21.4.08

Há lares de idosos sem fins lucrativos que arranjam vagas em troca de donativos

Joana Pereira Bastos, in Jornal Público

Responsável diz que não tem dúvida de que situação "acontece em larga escala e que precisa de investigação"

Há lares sem fins lucrativos apoiados pelo Estado que "vendem" vagas em troca de avultados donativos, deixando em lista de espera os idosos mais carenciados. A Segurança Social sabe da prática, que pode constituir um crime de burla, mas diz ter dificuldade em actuar.

No final de 2006, Graça (nome fictício) tentou pôr a mãe, então com 92 anos, no lar da Santa Casa da Misericórdia de uma vila transmontana, onde lhe pediram 15 mil euros.
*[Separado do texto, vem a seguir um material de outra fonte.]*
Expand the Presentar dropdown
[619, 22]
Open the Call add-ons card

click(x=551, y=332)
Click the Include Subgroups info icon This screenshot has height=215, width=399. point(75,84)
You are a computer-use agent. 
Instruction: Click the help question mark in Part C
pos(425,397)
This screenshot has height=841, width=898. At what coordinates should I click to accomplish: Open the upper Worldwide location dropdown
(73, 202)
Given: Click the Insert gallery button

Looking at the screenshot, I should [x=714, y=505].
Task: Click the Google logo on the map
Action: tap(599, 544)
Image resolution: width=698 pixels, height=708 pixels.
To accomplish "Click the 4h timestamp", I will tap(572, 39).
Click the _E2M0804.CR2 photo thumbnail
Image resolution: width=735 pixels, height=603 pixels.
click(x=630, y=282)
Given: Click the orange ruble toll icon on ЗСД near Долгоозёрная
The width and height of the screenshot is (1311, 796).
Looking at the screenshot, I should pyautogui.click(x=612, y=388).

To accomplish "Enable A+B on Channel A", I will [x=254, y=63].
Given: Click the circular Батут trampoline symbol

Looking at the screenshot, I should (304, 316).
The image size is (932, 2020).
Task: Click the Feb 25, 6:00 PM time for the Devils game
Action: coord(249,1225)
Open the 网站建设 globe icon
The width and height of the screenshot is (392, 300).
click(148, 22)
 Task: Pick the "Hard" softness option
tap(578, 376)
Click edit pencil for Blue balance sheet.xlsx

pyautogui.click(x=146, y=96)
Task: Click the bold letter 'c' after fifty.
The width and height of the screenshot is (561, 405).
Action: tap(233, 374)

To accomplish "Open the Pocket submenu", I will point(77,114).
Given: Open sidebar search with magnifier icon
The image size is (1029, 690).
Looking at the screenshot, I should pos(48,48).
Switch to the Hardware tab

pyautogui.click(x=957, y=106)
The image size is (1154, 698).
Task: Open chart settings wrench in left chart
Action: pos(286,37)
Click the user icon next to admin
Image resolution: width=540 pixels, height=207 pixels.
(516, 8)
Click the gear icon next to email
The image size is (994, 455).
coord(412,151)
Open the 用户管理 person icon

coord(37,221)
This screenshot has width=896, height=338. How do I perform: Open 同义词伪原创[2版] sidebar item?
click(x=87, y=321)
Disseram-lhe que "havia uma longa lista de espera e que se não pagasse davam a vaga a outra pessoa".

Numa outra instituição de solidariedade social, na área do Porto, a mãe ficou em lista de espera. Passados alguns meses, Graça voltou a contactar esta instituição de beneficência apoiada pelo Estado. "Disseram-me que iam ser francos, que havia pessoas em lista de espera dispostas a pagar cinco mil euros. Ficou decidido que se eu desse essa quantia, a minha mãe tinha uma vaga. Paguei mil contos, deram-me um recibo a dizer "donativo" e ela entrou logo".

A história de Graça é apenas uma entre muitas, segundo a Rede Internacional de Prevenção da Violência Contra a Pessoa Idosa, que garante que situações como esta são generalizadas em Portugal. "Não tenho nenhuma dúvida de que isso acontece em larga escala e que precisa de uma investigação judicial", disse à Lusa José Ferreira Alves, representante português nesta rede internacional. "A situação ainda acontece muito nas Misericórdias e nas instituições particulares de solidariedade social (IPSS)".

O presidente do Instituto da Segurança Social (ISS), Edmundo Martinho, sublinhou que "a pressão para dar donativos em troca de uma vaga é ilegal e constitui um crime de burla". "A grande maioria das instituições não utiliza essas práticas, mas sabemos que a realidade existe. Já nos chegaram cartas, algumas das quais anónimas, a relatar essas situações", afirmou o responsável. Edmundo Martinho garante que o instituto tentou investigar os casos, mas que "é difícil provar que os idosos foram pressionados a fazer um donativo para assegurar a vaga e que só entraram porque deram esse dinheiro". No ano passado tiveram apenas uma queixa que deu entrada na Procuradoria-Geral da República, que a remeteu para a Inspecção-Geral da Segurança Social.

A Confederação Nacional das Instituições de Solidariedade (CNIS) tem dado orientações aos lares para não condicionarem as vagas à entrega de donativos, considerando que "isso não é uma boa prática". No entanto, o padre Lino Maia, presidente da CNIS, salienta que "muitas instituições estão a lutar pela sua sobrevivência", uma vez que a comparticipação do Estado por idoso, fixada nos 330 euros mensais, não chega a metade do custo que, em média, um lar tem por cada pessoa internada. Por isso, defende que deveria ser criado um novo modelo de financiamento.